| Stated task |
In the stretch of lines from the one containing "Select the Pagado status stage" through the one containing "tap(1096, 104)", change "Viewport" to "Window" and write those lines out again with nothing else altered. Leave the pictures out of your answer.

| Supplied data |
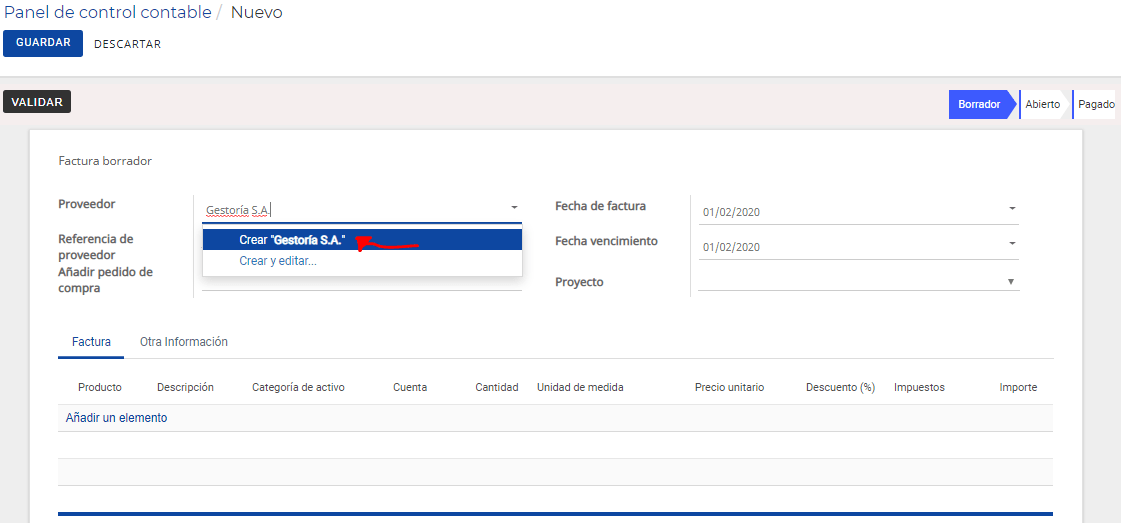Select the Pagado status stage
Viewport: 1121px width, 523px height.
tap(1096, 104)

---

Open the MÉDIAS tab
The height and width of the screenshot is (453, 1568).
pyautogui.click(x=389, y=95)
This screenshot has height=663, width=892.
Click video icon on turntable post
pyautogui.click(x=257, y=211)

| Expected answer |
Select the Pagado status stage
Window: 1121px width, 523px height.
tap(1096, 104)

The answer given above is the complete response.